Aufgabe: Ändere im Übungstext unten den Abschnitt, der mit „Die staatliche Kulturpolitik“ beginnt und mit „privat produziert sind.“ endet, indem du „Starkult“ durch „Prominentenkult“ ersetzt, und schreibe ihn dann vollständig ab.

Übungstext:
* * *
Die staatliche Kulturpolitik muss ihre offizielle Anspruchshaltung deshalb immer mehr aufgeben, um im Kampf um die rare Ressource „Publikum“ nicht abzufallen. Veranstaltungen werden als kulturelle Ereignisse angepriesen, Inhalte treten in den Hintergrund. Starkult, gigantische Produktionen, Schielen auf „das, was läuft“ bestimmen auch immer mehr die Angebote der staatlichen Kulturpolitik. Für das Publikum (den Erlebnisnachfrager) spielt es dagegen keine Rolle, ob die Angebote öffentlich, gemischt öffentlich-privat oder ganz privat produziert sind.
* * *
Datenauszug:

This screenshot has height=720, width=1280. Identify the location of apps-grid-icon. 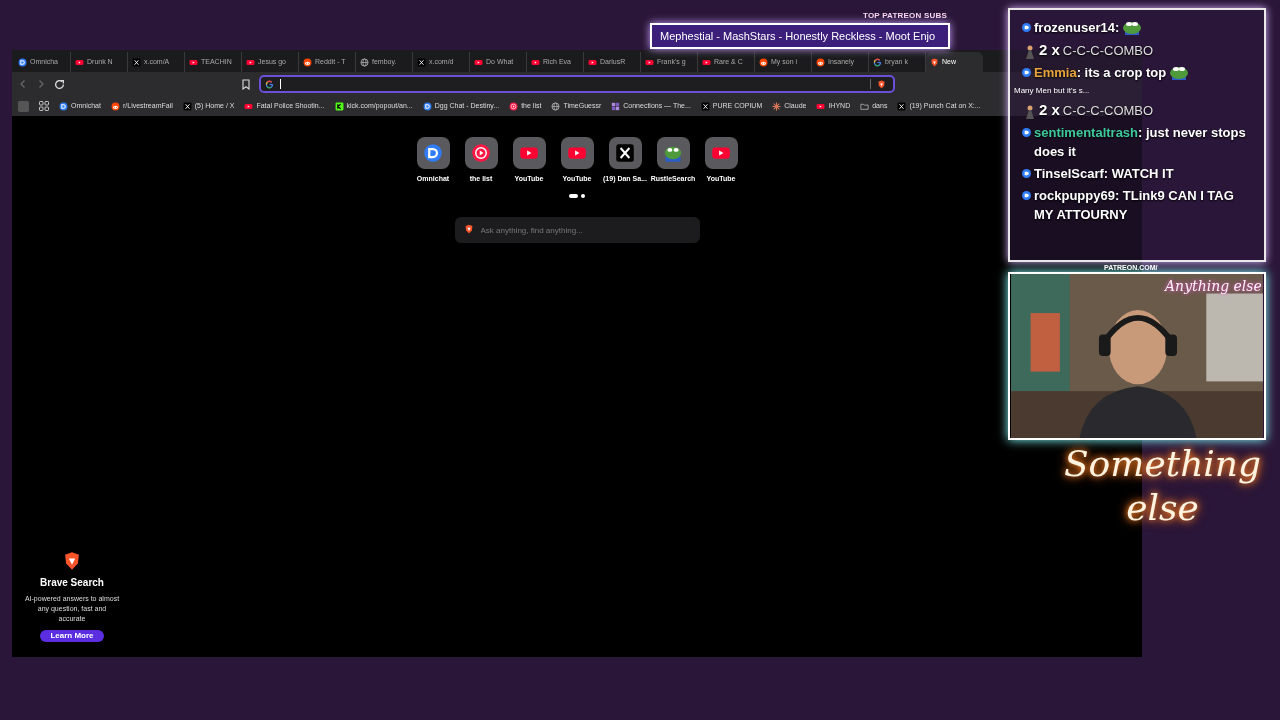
* * *
Lösung:
Die staatliche Kulturpolitik muss ihre offizielle Anspruchshaltung deshalb immer mehr aufgeben, um im Kampf um die rare Ressource „Publikum“ nicht abzufallen. Veranstaltungen werden als kulturelle Ereignisse angepriesen, Inhalte treten in den Hintergrund. Prominentenkult, gigantische Produktionen, Schielen auf „das, was läuft“ bestimmen auch immer mehr die Angebote der staatlichen Kulturpolitik. Für das Publikum (den Erlebnisnachfrager) spielt es dagegen keine Rolle, ob die Angebote öffentlich, gemischt öffentlich-privat oder ganz privat produziert sind.